Inspired by Don Quixote, Don decides to quit the theatre and prove himself a hero by venturing to the Castle in the Clouds. In his mind, he imagines perilous scenarios (which are rendered in graphic rather than digitised animation) that turn lapdogs into ferocious beasts that need taming. DJ is intrigued by this eccentric character and they agree to explore the park together, at one point getting mixed up in a chess game as Don mistakes a knight for a steed. He tries to rebrand DJ as Sancho Panza, but he insists he's happy being himself.
The next day, after Don rescues a duckling from a crazy golf windmill (that he insists is the towering lair of a fire-breathing dragon), he and DJ get caught in a downpour. Such is the deluge that the three raccoon babies get swept into the storm drain (which Don sees as a whale's maw). But the water damages DJ's electrical system and he accuses Don of being delusional, as he sets off to find a new home by himself.
Having been taken up by the grateful raccoons, DJ realises that Don was right to encourage him to create his own rhymes rather than rely on his catchphrases and he wishes they hadn't argued. But Don has more on his mind, as he finds a castle in the children's playground and realises that he's been on a fool's errand.
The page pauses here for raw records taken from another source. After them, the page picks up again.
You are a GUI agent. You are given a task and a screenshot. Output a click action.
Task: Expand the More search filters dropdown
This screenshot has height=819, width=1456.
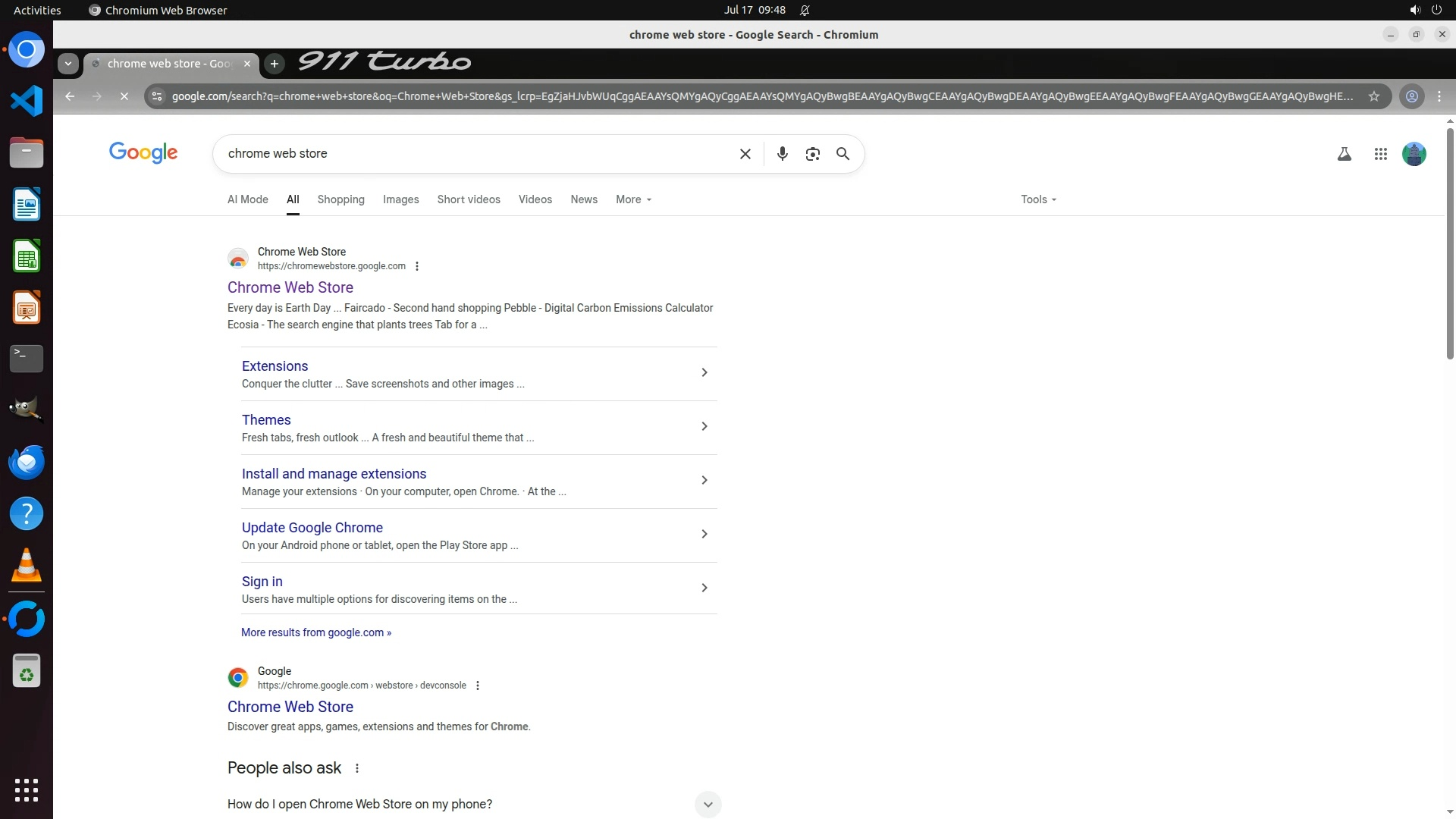coord(633,199)
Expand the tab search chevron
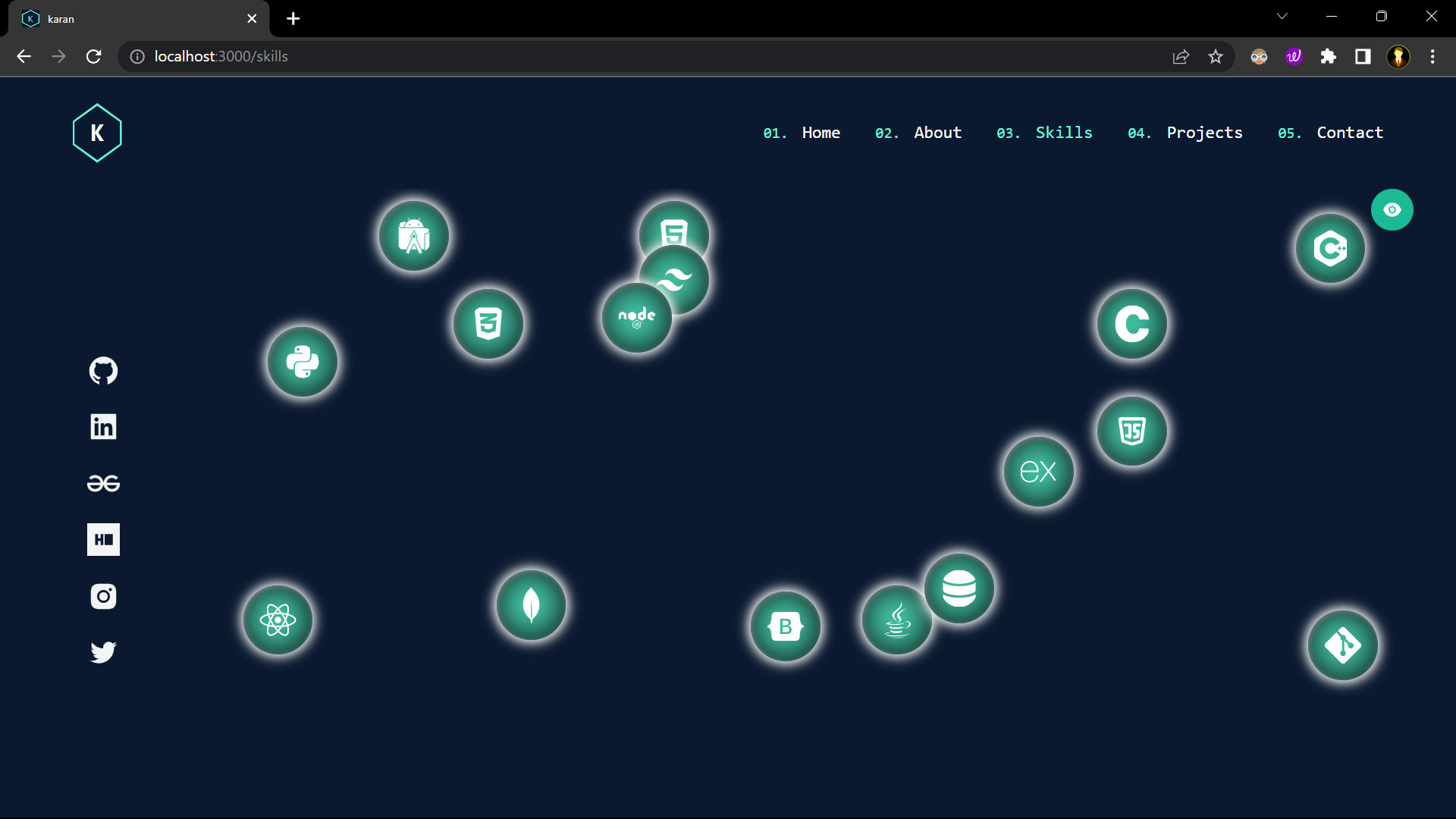Image resolution: width=1456 pixels, height=819 pixels. 1282,17
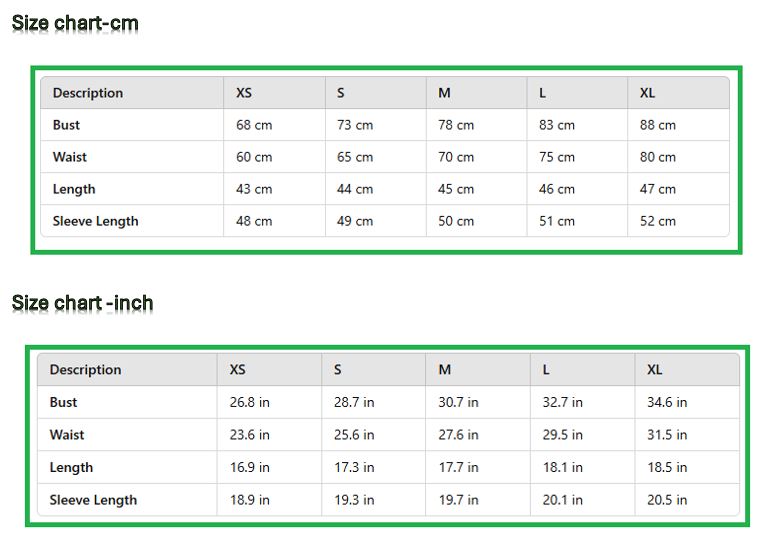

He returns to the theatre, however, to discover that Dee and the others have been stolen by scamps Petra (Laila Berzins) and Preston (Patrick Hambrick), who plan to sell the marionettes on Ebay.
As Alfonso had failed to protect them, Don realises that he can still play the hero. He joins forces with a carriage horse to race across town to their hideaway. Landing in a cardboard box alongside the seven puppets shrouded in protective wrapping, Don spins a yarn about confounding giants that prompts Dee to remind him that this isn't the time for jawing. Summoning all his strength and agility, Don leads his friends to freedom, where they are whisked back to Central Park by the horse and the pigeons who had followed them across the city.
They have to shrug off Petra and Preston following behind on a motorised push scooter, but return to the theatre as the cops close in. DJ is invited to join the troupe and Don persuades Alfonso to switch parts now and again so that everyone gets their moment in the spotlight.
Closing on a flashy hip-hop number that sees Alfonso get a pie in the mush, this may not always be particularly original. But it makes thoughtful use of its borrowings in reworking Cervantes for tots. The inclusion of a rapping pup and some cute baby animals does no harm, either, especially as the balding moustachio'd Don isn't exactly Disney prince material, in spite of his barber basin helmet and the way he shakes off a broken leg.
Despite Petra being the brains of the dastardly duo, the action is undeniably guy-centric, which is all the more disappointing given Dee's determination to be more than a damsel in distress. But she does get to wing a kung-fu kick into Preston's chops during the chase through a nocturnal New York, while Mother Duck dispenses plenty of sound advice for younger viewers to heed. The macho Alfonso also gets taken down a peg or two, while DJ provides a little cultural diversity to reinforce the positive message about living together in harmony.
The time zone may be a bit vague (is that the World Trade Center on the Manhattan skyline?), but the score by the Belgian band Puggy (which includes a cover of the Pixies hit, `Where Is My Mind') has a contemporary vibe. Admittedly, the dialogue by Cohen and co-writers Bob Barlen and Cal Brunker might have been sharper, while some of the voiceovers lack personality. But the shifts between graphic and CGI imagery to contrast the real world and Don's dreamscape are neatly done.